P2X7R is involved in the regulation of the immune function and inflammatory response. Activation of P2X7R by ATP in macrophages is associated with mitogenic stimulation of T cells (Baricordi et al. (1996) Blood 87:682-690), the release of cytokines (Griffiths et al. (1995) J. Immol. 154:2821-2828), and formation of macrophage polykarions (Falzoni et al. (1995) J. Clin. Invest. 95:1207-1216). P2X7R is involved in the processing and release of active interleukin-1beta (IL-1β) from proinflammatory cells (Perregaux and Gabel (1998) J Biol Chem 269:15195-15203; Ferrari et al., (2006) J Immunol 176: 3877-3883).

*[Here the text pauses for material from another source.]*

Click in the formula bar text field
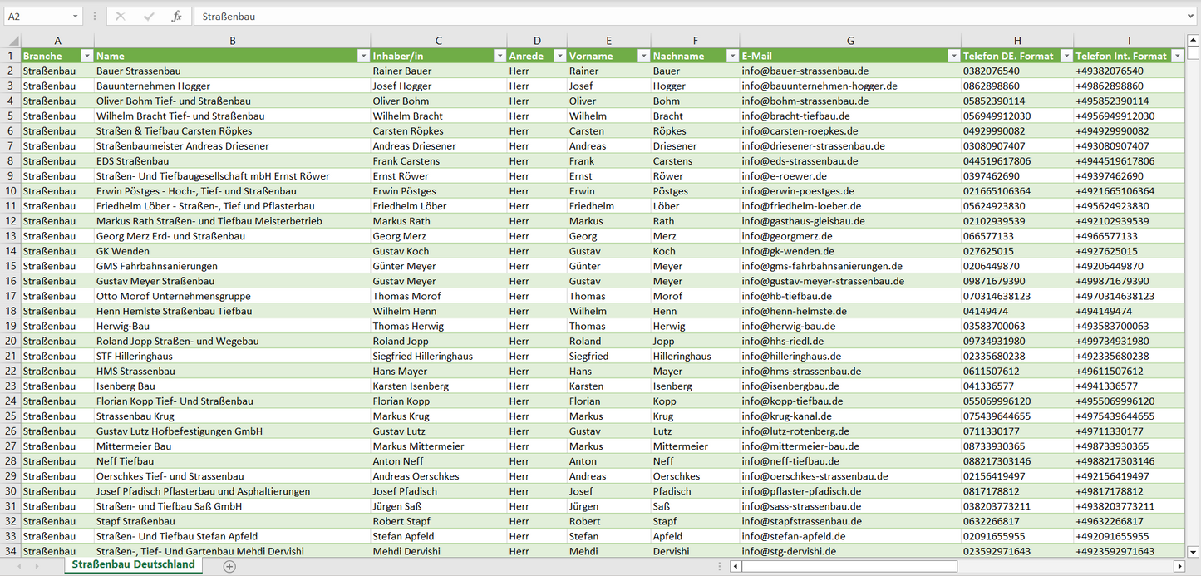 click(665, 17)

Stimulation of the P2X7R by ATP can also result in apoptosis and cell death by triggering the formation of non-selective plasma membrane pores (Di Virgilio et al. (1998) Cell Death Differ. 5:191-199).
Upregulation of P2X7R has been observed during ischemic damage and necrosis induced by occlusion of middle cerebral artery in rat brain (Collo et al. (1997) Neuropharmacol 36:1277-1283). Recent studies indicate a role of P2X7R in the generation of superoxide in microglia, and upregulation of P2X7R has been detected around amyloid plaques in a transgenic mouse models for Alzheimer's disease (Parvathenani et al. (2003) J Biol Chem 278:13300-13317) and in multiple sclerosis lesions from autopsy brain sections (Narcisse et al. (2005) Glia, 49:245-258).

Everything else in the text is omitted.